Segment Start: The data

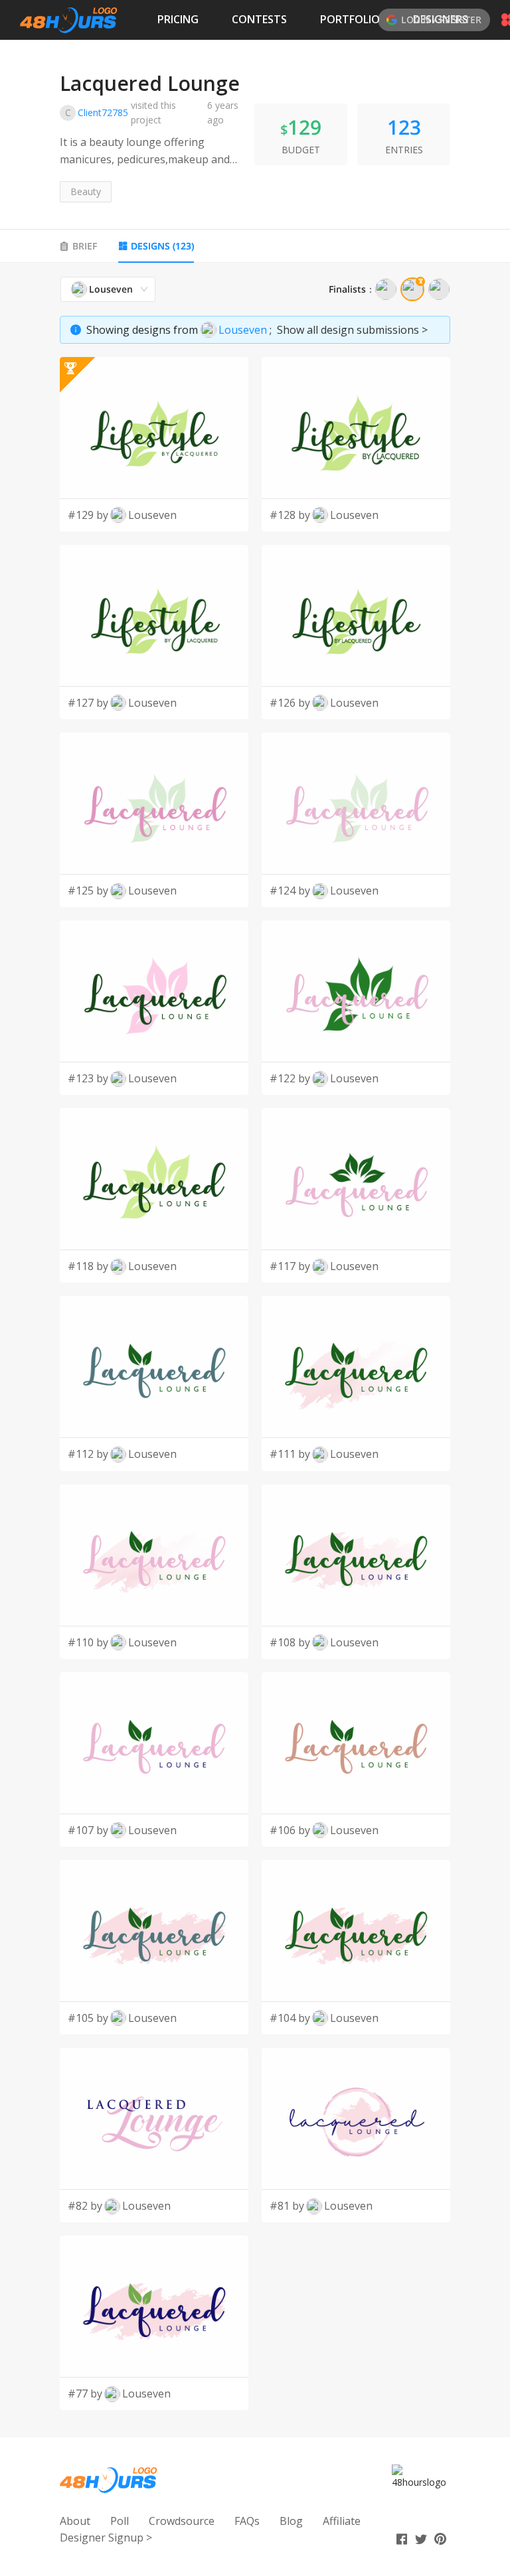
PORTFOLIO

Segment End: The data
Segment Start: The data

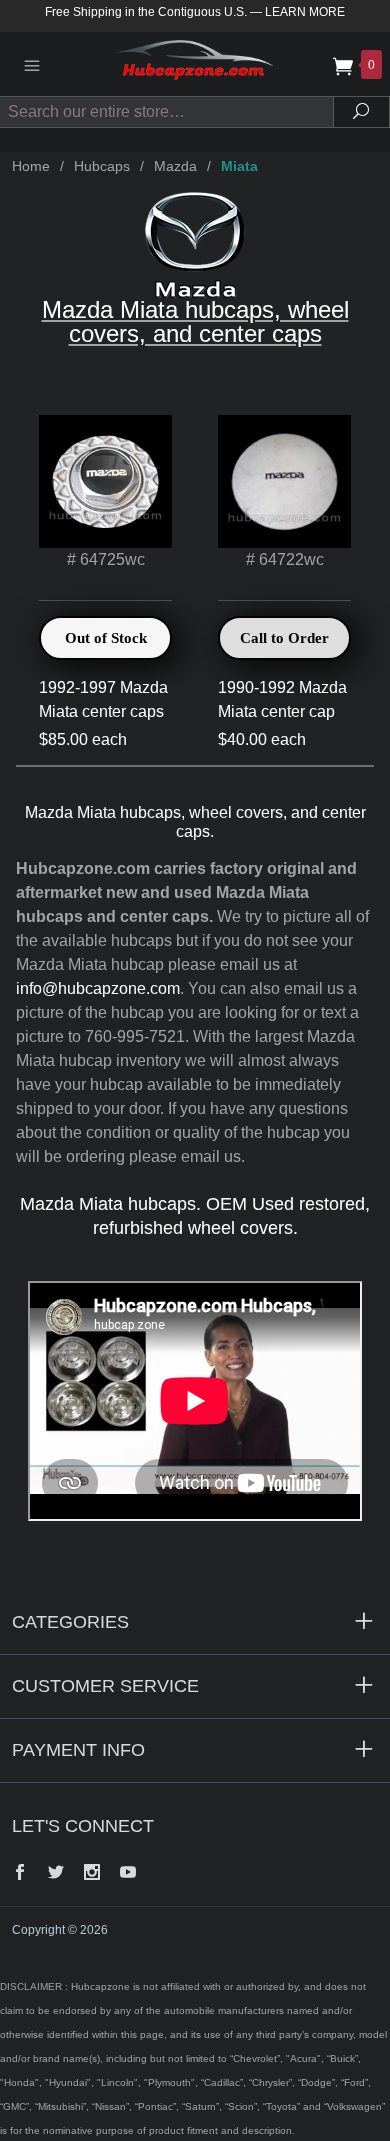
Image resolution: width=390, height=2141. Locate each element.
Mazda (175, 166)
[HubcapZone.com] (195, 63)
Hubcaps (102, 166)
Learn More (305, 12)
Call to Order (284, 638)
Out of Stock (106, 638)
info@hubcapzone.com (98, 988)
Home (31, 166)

Segment End: The data

Activity:
All lines above from the one containing "[HubcapZone.com] (195, 63)" to the one containing "Home (31, 166)" must be repeated exactly, both lines included, and no others.

Task response:
[HubcapZone.com] (195, 63)
Hubcaps (102, 166)
Learn More (305, 12)
Call to Order (284, 638)
Out of Stock (106, 638)
info@hubcapzone.com (98, 988)
Home (31, 166)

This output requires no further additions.